Sunday, January 31, 2016

Iowa faculty have recently been active in publishing scholarship, presenting papers, and developing new pedagogies. 

Decorative Image

Christine Getz’s “Canonizing San Carlo: Sermonizing, the Sounding Word, and Image Construction in the Polyphony for San Carlo,” was published in the 2015 edition of Early Music History. This essay examines the role of the hymns, the sacred polyphony by Vincenzo Pellegrini and Andrea Cima, and the spiritual madrigals of Giovanni Battista Porta in promoting the officially sanctioned image of Carlo Borromeo after his elevation to the status of ‘beato’ and following his canonisation.

Trevor Harvey’s chapter, “Avatar Rockstars: Constructing Musical Personae in Virtual Worlds,” about music in Second Life, was just published in The Oxford Handbook of Music and Virtuality, edited by Sheila Whiteley and Shara Rambarran.
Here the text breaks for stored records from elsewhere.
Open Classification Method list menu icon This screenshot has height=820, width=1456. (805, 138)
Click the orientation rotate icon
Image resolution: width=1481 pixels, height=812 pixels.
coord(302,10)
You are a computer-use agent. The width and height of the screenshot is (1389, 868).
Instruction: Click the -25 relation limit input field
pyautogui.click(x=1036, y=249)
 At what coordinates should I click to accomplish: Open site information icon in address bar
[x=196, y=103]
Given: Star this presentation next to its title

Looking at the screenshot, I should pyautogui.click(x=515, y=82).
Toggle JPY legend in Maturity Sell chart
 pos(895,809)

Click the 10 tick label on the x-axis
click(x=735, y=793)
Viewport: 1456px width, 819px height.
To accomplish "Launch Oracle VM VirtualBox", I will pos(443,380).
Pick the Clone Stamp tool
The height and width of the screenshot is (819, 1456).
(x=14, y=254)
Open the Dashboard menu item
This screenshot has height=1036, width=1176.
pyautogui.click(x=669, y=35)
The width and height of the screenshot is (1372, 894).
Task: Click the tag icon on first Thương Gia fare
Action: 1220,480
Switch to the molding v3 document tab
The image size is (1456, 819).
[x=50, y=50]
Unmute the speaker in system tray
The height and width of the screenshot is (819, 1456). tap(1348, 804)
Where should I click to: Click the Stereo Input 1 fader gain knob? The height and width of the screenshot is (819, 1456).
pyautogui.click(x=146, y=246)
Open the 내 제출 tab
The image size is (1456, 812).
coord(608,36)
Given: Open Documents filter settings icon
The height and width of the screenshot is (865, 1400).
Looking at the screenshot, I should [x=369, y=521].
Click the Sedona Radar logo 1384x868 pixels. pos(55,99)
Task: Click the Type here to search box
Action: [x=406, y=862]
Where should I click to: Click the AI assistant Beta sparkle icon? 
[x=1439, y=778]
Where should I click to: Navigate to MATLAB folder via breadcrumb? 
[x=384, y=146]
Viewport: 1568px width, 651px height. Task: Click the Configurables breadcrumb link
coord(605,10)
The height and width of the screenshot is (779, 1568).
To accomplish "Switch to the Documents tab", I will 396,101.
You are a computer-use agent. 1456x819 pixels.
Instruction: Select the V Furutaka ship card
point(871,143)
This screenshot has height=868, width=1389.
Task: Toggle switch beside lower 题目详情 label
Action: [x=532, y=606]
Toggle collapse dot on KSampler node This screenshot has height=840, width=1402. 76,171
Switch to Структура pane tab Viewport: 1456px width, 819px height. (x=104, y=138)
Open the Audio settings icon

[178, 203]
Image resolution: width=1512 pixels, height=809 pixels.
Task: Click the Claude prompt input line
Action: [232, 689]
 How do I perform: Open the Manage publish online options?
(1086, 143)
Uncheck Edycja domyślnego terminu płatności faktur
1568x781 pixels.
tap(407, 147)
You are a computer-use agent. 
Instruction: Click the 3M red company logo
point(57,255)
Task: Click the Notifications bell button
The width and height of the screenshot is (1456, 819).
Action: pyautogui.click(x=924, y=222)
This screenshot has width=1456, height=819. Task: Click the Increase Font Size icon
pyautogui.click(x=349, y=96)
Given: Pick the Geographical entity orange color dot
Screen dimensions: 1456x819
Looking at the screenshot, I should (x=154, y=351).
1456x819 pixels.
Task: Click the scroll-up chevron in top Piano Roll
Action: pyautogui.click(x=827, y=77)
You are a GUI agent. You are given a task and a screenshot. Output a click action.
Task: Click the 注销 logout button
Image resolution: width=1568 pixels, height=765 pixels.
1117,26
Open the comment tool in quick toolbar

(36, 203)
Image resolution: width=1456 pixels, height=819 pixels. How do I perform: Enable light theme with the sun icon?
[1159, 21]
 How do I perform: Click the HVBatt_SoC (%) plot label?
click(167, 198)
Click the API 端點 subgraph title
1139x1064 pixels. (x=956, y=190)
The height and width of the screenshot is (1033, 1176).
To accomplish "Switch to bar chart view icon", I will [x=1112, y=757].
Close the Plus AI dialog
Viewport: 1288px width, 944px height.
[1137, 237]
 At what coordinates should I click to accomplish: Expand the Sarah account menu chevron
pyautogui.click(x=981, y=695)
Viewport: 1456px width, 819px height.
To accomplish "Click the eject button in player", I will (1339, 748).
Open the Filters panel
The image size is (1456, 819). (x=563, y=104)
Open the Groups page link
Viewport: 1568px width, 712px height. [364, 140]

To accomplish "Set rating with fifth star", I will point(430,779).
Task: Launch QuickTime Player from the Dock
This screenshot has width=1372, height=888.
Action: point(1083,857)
Cover of Michael Eckert's Album Release Brazilian Dreams.

The CD, Brazilian Dreams: Music of Michael Eckert, was released in the fall of 2015 on MSR Classics MS1549. It includes Three ChôrosThree Pieces in Brazilian StyleThree for the RoadThree Scenes(Amanda McCandless, clarinet; Polina Khatsko, piano); Three Tangos, and Three Pieces for Two Pianos (The Unison Duo). Michael Eckert has also published a review of Ben Earle, Luigi Dallapiccola and Musical Modernism in Fascist Italy in The Journal of Musicological Research 34 (2015): 352-354.

Jennifer Iverson gave a talk in January 2016 at CCRMA, The Center for Computer Research in Music and Acoustics at Stanford University, one of the foremost computer-music centers in the world. The talk, “Invisible Collaboration: The Dawn of Electronic Music at the WDR” is available on YouTube.

In January, Marian Wilson Kimber presented a paper, “Women’s Musical Readings and the Canon: Genre, Performance, and the ‘Work’ Concept,” at an interdisciplinary conference, Women and the Canon, at Christ Church, Oxford University. The paper explored the historical position of a rare women’s genre, the musical reading, for spoken word and piano.

Matthew Arndt was awarded an Innovations in Teaching with Technology Award from Iowa’s College and Liberal Arts and Sciences for his project, “New Tools for Musicianship and Theory Pedagogy,” which enhances undergraduate theory pedagogy through a program called SmartMusic and an app, Anki.